Tuesday, January 23, 2007

Expen$$ive Justice


All too often the criminal justice lives up to the aphorism; "the best justice that money can buy". ΛΕΟΝΙΔΑΣ has experienced the truth in this saying to a much lesser extent than the outrageous tale of the three former lacrosse team members of Duke University in North Carolina. Our own experience while costing something in the neighborhood of $10,000.00 pales when compared to the estimated cost of defense to the three families which thus far is exceeding five million dollars.

However, some people might say that because the original prosecutor in the Duke case, Michael B. Nifong, has turned it over to the state attorney general’s office, that this somehow gives a measure of justice to this fiasco. Nothing could be more untrue. While Nifong no longer is directing this pack of lies, all that means is that another prosecutor – James Coman – is the new enabler of the Big Lie. Even if Coman chooses not to take this thing to trial – the only honest choice he faces – he still has his name on a series of false charges.

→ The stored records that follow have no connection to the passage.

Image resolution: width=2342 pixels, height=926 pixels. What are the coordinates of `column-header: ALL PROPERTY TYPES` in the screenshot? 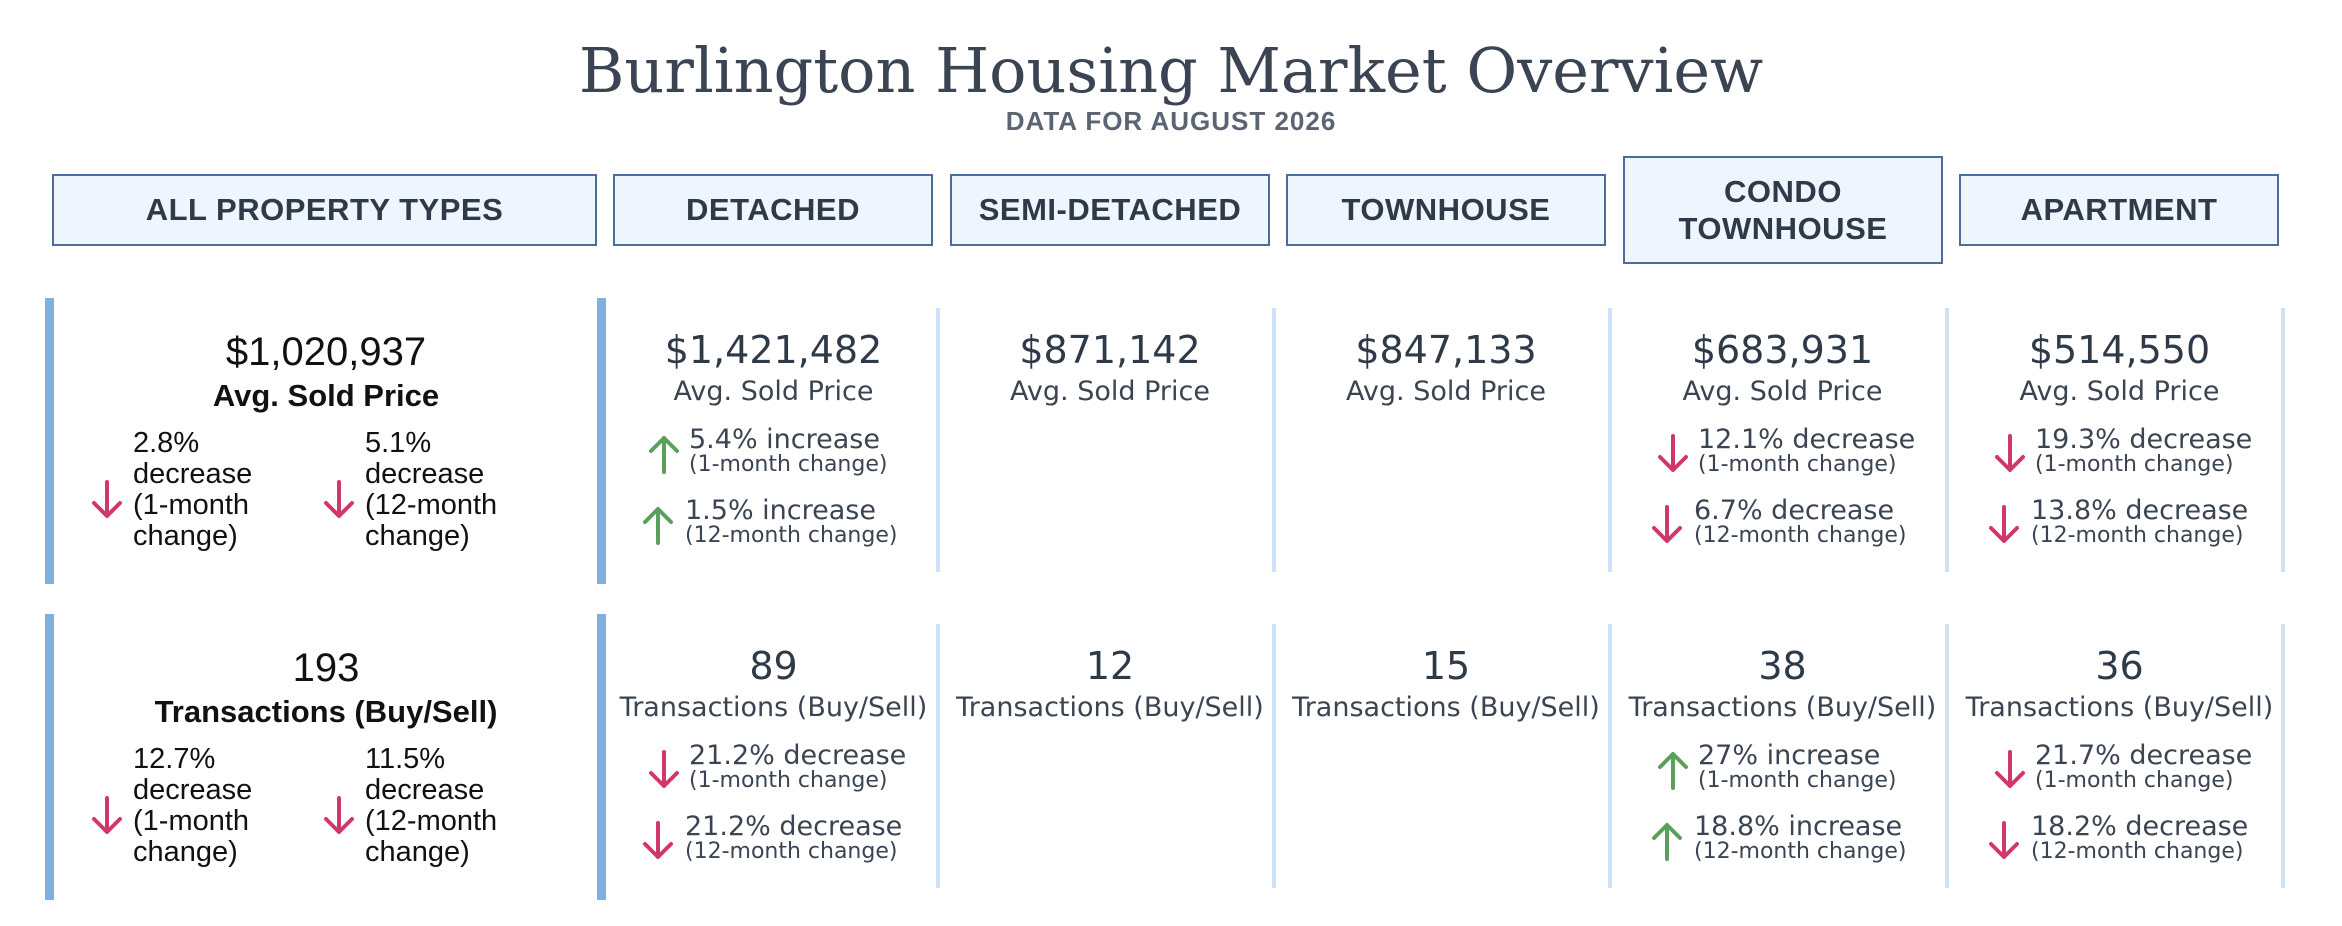 It's located at (324, 210).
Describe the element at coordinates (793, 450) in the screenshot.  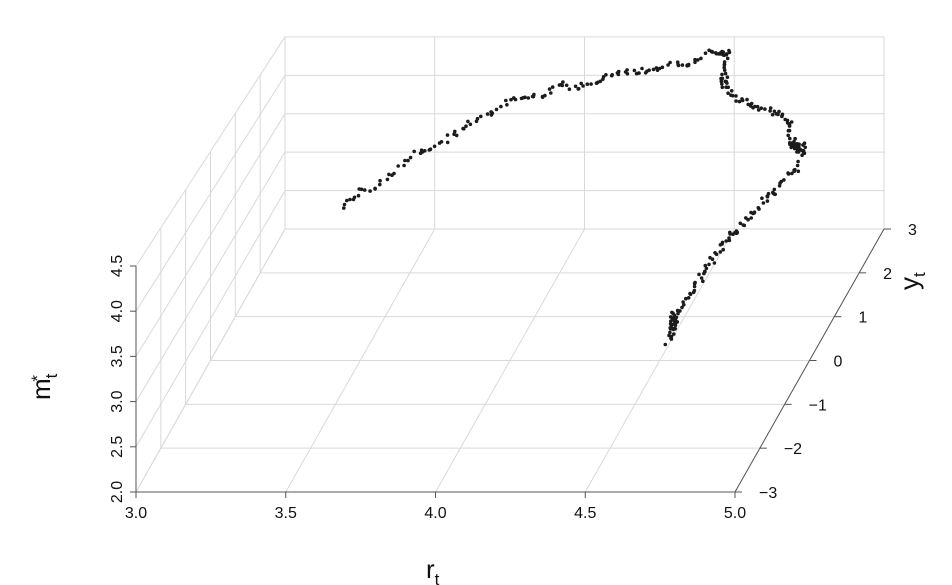
I see `y-tick-label: −2` at that location.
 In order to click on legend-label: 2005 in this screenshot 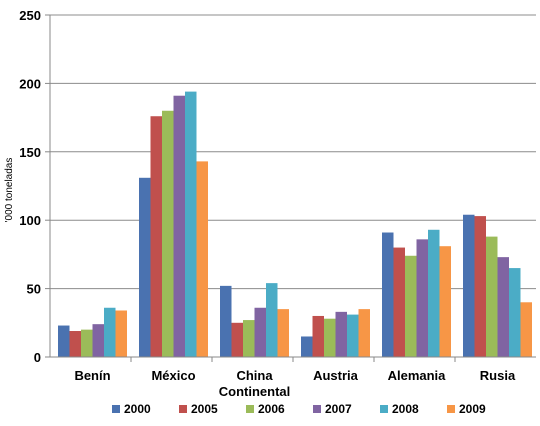, I will do `click(204, 409)`.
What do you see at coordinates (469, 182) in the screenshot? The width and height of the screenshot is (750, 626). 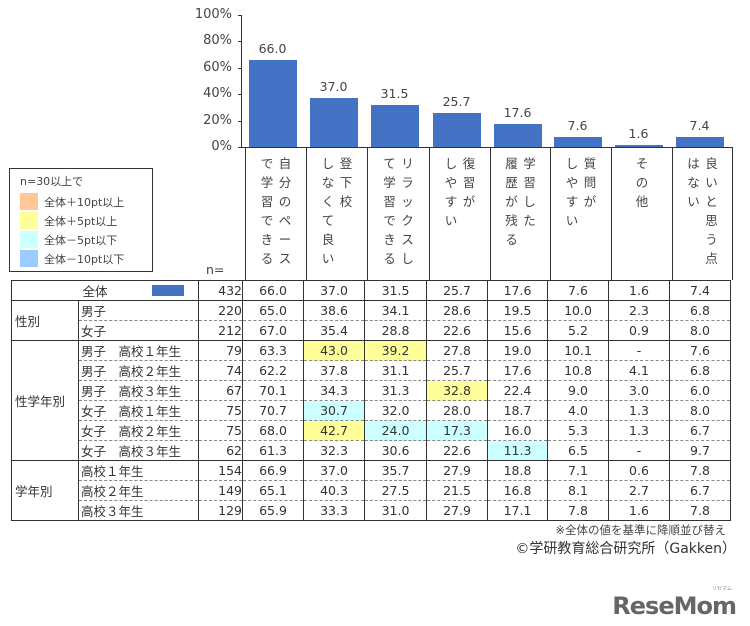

Moreover, once he inevitably drops the case (as to bring it to trial would be to knowingly suborn perjury and could create some legal and ethical problems for him – although law and ethics are foreign terms to prosecutors), he will say something like, "We don’t have enough evidence to gain a conviction." He will not say, "These charges were a criminal fraud in themselves, and the State of North Carolina apologizes to the defendants, their families, and all who were affected by this hoax." No, the state never engages in hoaxes. Just ask the Little Rascals defendants, whose lives were ruined by the Lies of the State of North Carolina.

The question one asks is this: Why does the State of North Carolina [or California in the case of ΛΕΟΝΙΔΑΣ] continue to impose huge costs on everyone when we [they] know this case is a fraud? The simplest answer is this: They do it because they can do it. Furthermore, they do it because the benefits to those who promote hoaxes far outweigh any costs that generally are imposed upon them.